Presidente do STJ derruba ameaça de 'apagão eleitoral'

O presidente do Superior Tribunal de Justiça (STJ), ministro Ari Pargendler, derrubou a ameaça do "apagão eleitoral" - movimento grevista dos servidores da Justiça Eleitoral - ao determinar que sejam mantidos no trabalho pelo menos 80% dos servidores dessa área do Judiciário. Em caso de descumprimento da ordem, o ministro impôs multa diária de R$ 200 mil às entidades de classe que abrigam essa categoria do funcionalismo.

FAUSTO MACEDO, O Estado de S.Paulo

06 de julho de 2012 | 03h00

Ontem à tarde, em assembleia, os servidores do Tribunal Regional Eleitoral de São Paulo suspenderam a greve, cuja meta principal era "bloquear" o registro de candidaturas para as eleições municipais de 2012.

"É um recuo tático", declarou Adilson Rodrigues dos Santos, coordenador do Sindicato dos Trabalhadores do Judiciário Federal no Estado de São Paulo. "Continuamos em estado de greve, se houver uma única retaliação a quem aderiu ao movimento imediatamente paramos outra vez."
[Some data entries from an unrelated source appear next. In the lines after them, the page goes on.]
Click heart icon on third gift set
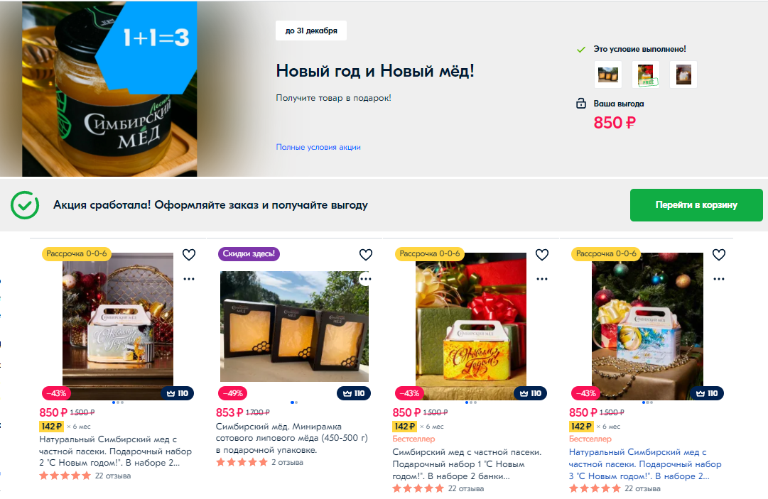The image size is (768, 499). click(541, 254)
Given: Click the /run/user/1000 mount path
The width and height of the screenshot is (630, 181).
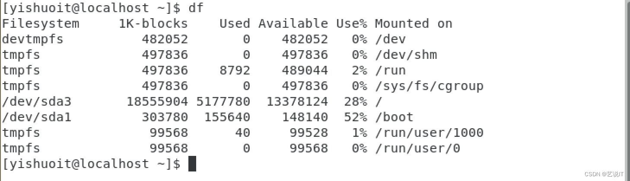Looking at the screenshot, I should coord(429,133).
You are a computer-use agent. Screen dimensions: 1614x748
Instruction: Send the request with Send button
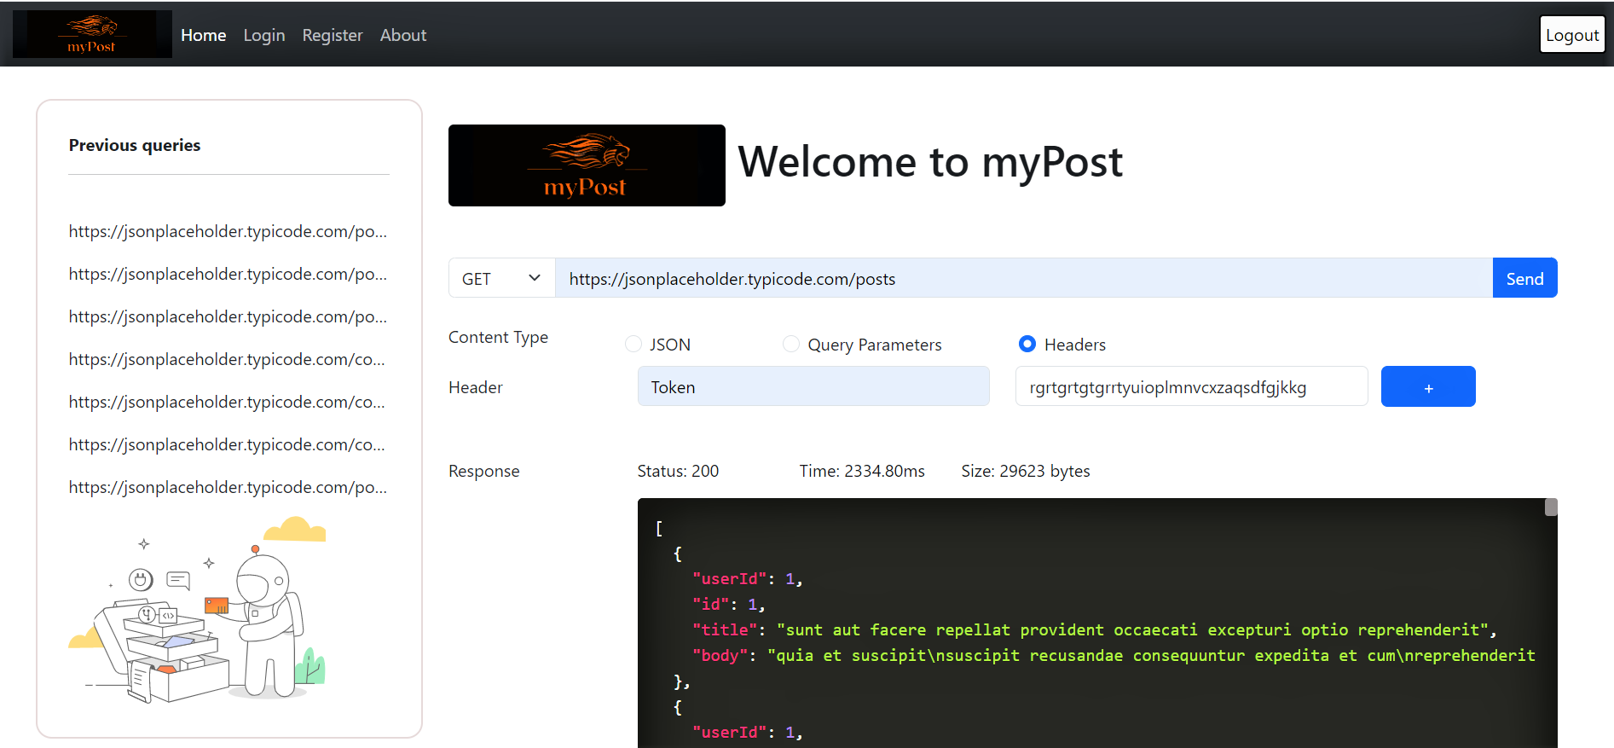1524,278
Os partidos políticos e coligações tinham até as 19 horas de ontem para apresentar no cartório eleitoral pedidos de registro de seus candidatos a prefeito, vice-prefeito e vereador nas próximas eleições. Os servidores calculam que a adesão chegou a 90% da classe, mas o TRE paulista contabilizou paralisação de 38% do quadro de funcionários - analistas e técnicos judiciários -, "sem prejuízo ao atendimento aos candidatos".

Os servidores entraram em greve sob alegação de que não é aprovado projeto de plano de carreira. Pleiteiam também reposição salarial de 40% relativos, segundo eles, a um período de seis anos. "O direito de greve é garantido pela Constituição, mas seu exercício deve respeitar os valores que ela elegeu", advertiu o presidente do STJ, na decisão que acolheu ação da União.

Ele classificou a greve de "oportunista", porque visa prejudicar o calendário eleitoral, "ainda que sejam justas as reivindicações dos servidores".